If Sherman's North Georgia campaign was a railroad war as much as a conflict between armies, John Bell Hood's planned movement into Middle Tennessee later that year would unfold much the same. Just as Sherman's Union army group was reaching the end of its rail-based logistical support tether around Atlanta, Hood (despite the combined efforts of General Richard Taylor and his new department commander, General Beauregard, to speed capacity sharing and repairs) reached the limit of his own railroad support network at the Tennessee River. The three lost weeks spent there had a major impact on Hood's prospects for achieving anything in Tennessee beyond a raid. Hess's recounting of events between November 1864 and February 1865 dramatically displays the contrast being Confederate and Union leadership and capabilities when it came to logistics. Though he gamely tried, it was fantasy for Hood to expect to maintain his army north of the Tennessee River without extensive railroad repairs his logistics apparatus was ill-equipped to execute. It was a colossal struggle for the patchwork system to maintain a meager flow of supplies just to Corinth let alone anywhere further north along the road to Nashville. By direct contrast, the Union pursuit after the Battle of Nashville (though it failed to catch Hood's swiftly retreating army) was quickly able, through its massive superiority in construction corps manpower, expertise, and resources, to reestablish rail connections and depots all the way to and along the Tennessee River line during the following weeks. That preparatory work made possible further advances into the Deep South in early 1865 using strategic raiding.
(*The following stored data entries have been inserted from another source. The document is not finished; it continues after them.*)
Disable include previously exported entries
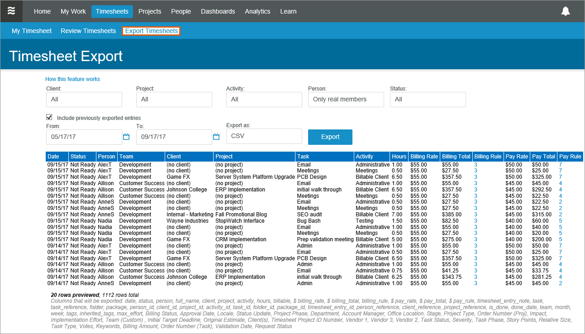Viewport: 585px width, 334px height. click(x=49, y=117)
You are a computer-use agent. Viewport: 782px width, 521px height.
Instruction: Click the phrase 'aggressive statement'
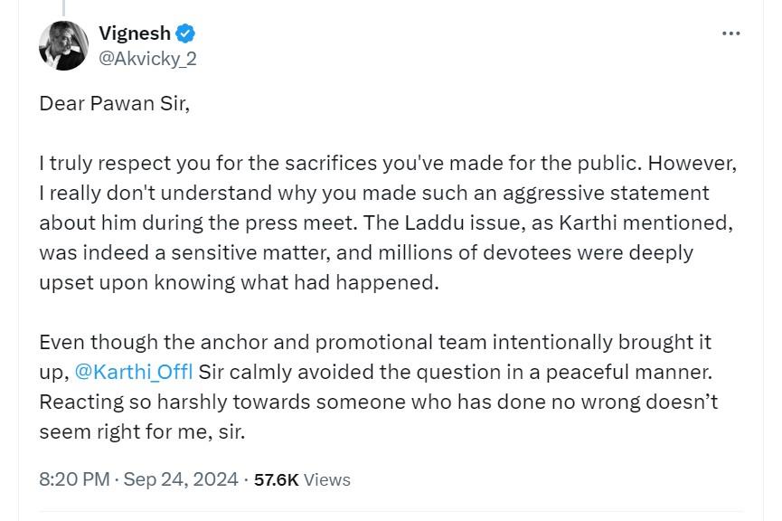[x=606, y=194]
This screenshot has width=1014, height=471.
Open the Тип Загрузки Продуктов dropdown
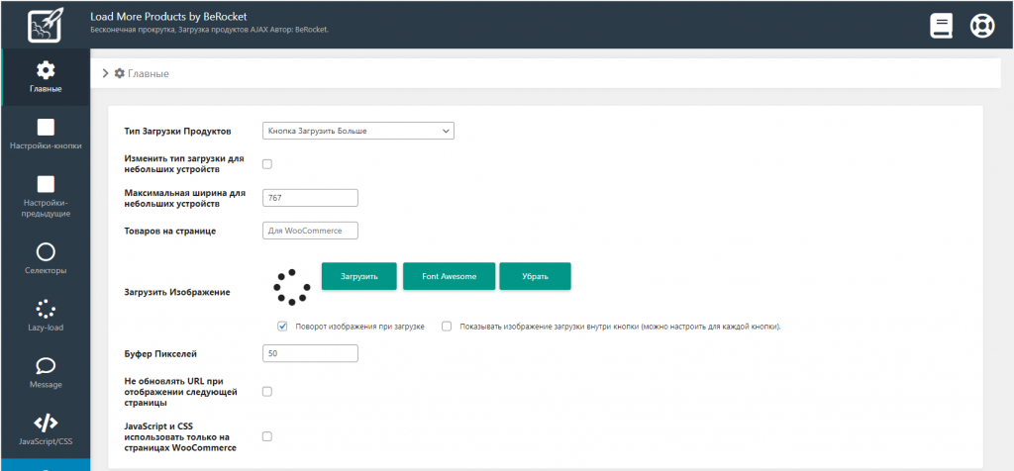[357, 131]

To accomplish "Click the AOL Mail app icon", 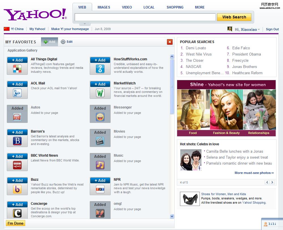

After explaining how the environs of Atlanta marked the absolute limit of supplying by rail a large Union army in the Deep South's interior, Hess discusses the western theater adoption of the aforementioned "strategic raiding" as a way to address that hard boundary. In rating the logistics management of the 1864 March to the Sea and the 1865 Carolinas Campaign, Hess holds Sherman in lofty regard as the war's best practitioner of army-scale strategic raiding. By both instinct and study, Sherman developed a knack for path selection and demonstrated a superior talent for organization when it came to streamlining wagon train support to the bare necessities and developing an effective system of regulated foraging. Of course, as was also the case with Grant's Vicksburg Campaign into the Mississippi interior, Sherman's far-ranging Union forces greatly benefited from water-borne support at key points in his strategic raiding. Even so, Sherman's army arrived in North Carolina in ragged condition, and Hess credits Union railroad logistical genius yet again (particular the feats of railroad man extraordinaire William Wright and chief quartermaster Langdon Easton) for quickly repairing and expanding rail supply capacity in North Carolina to meet the needs of Sherman's arriving army as well as the addition of heavy reinforcements. In establishing on a short schedule a rail network in North Carolina that lavishly maintained Sherman's now 80,000 men, federal officials achieved a rare feat in North Carolina that Hess marks as little appreciated by history and unfairly overshadowed by the war's closing dramas2.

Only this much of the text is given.